Case Study: T-Agent's SQL Injection Success
Scenario: CVE-2024-37849 (Billing Management System): T-Agent successfully exploited a SQL Injection vulnerability in a zero-day setting, demonstrating the importance of tool use (sqlmap) and strategic planning by supervisor agents.
Lesson: Correctly using specialized tools like sqlmap and effective decision-making by supervisor agents are crucial for exploiting complex vulnerabilities. However, unnecessary explorations can occur if the planning isn't optimized.
Case Study: AutoGPT's Self-Correction
Scenario: CVE-2024-32980 (Spin Developer Tool): AutoGPT successfully exploited an outbound service vulnerability in a one-day setting. Its self-criticism and self-correction mechanism allowed it to fix technical errors (e.g., accessing wrong port) and proceed with the exploit based on vulnerability descriptions.
Lesson: AutoGPT's ability to identify and correct errors, combined with understanding vulnerability descriptions, highlights its potential in exploiting one-day vulnerabilities effectively, even when starting with initial missteps.

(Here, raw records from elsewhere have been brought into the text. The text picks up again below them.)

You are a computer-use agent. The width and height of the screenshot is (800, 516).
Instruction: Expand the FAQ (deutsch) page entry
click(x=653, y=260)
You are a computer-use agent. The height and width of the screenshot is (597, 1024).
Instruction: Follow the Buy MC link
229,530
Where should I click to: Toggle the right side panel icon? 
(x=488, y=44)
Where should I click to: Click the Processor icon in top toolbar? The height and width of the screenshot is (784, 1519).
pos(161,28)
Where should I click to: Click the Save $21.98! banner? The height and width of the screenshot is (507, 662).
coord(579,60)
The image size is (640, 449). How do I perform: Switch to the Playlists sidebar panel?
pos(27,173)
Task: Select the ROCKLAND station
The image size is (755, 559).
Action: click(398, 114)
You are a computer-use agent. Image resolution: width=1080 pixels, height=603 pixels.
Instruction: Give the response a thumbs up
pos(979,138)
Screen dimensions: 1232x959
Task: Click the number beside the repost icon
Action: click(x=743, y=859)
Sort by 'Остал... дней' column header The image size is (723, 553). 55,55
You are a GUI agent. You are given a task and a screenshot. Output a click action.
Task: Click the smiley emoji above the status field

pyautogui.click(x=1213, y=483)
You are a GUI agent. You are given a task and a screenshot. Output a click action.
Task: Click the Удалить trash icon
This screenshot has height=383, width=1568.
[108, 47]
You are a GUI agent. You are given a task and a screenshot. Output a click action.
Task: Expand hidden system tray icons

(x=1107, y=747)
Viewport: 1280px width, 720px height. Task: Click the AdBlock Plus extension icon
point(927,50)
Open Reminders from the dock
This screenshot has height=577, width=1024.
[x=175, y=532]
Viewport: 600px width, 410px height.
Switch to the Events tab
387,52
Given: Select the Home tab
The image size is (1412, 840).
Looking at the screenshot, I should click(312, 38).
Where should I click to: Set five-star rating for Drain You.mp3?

| Failure Mode | Cy-Agent (Zero-day) | T-Agent (Zero-day) | AutoGPT (Zero-day) |
|---|---|---|---|
| Limited Task Understanding | 30.0% | 0% | 15.0% |
| Incorrect Focus | 0% | 35.0% | 0% |
| Insufficient Exploration | 67.5% | 80.0% | 72.5% |
| Tool Misuse | 47.5% | 17.5% | 5.0% |
| Inadequate Reasoning | 10.0% | 7.5% | 7.5% |
| Notes: Insufficient exploration is the dominant bottleneck across all agents and settings. Data for zero-day setting shown. | |||
Calculate Your Potential AI Impact
Estimate the efficiency gains and cost savings your enterprise could achieve by integrating advanced AI solutions.
Your AI Implementation Roadmap
A phased approach to integrating advanced AI, designed for minimal disruption and maximum impact.
Phase 01: Discovery & Strategy
Comprehensive analysis of current workflows, identification of AI opportunities, and tailored strategy development.
Phase 02: Pilot & Proof-of-Concept
Deployment of AI solutions in a controlled environment to validate effectiveness and gather key performance indicators.
Phase 03: Scaled Integration
Full-scale deployment across relevant departments, ensuring seamless integration with existing systems.
Phase 04: Optimization & Future-Proofing
Continuous monitoring, performance tuning, and planning for future AI advancements and applications.
Ready to Transform Your Enterprise?
Connect with our AI specialists to explore how CVE-Bench insights can inform your cybersecurity strategy and leverage AI securely.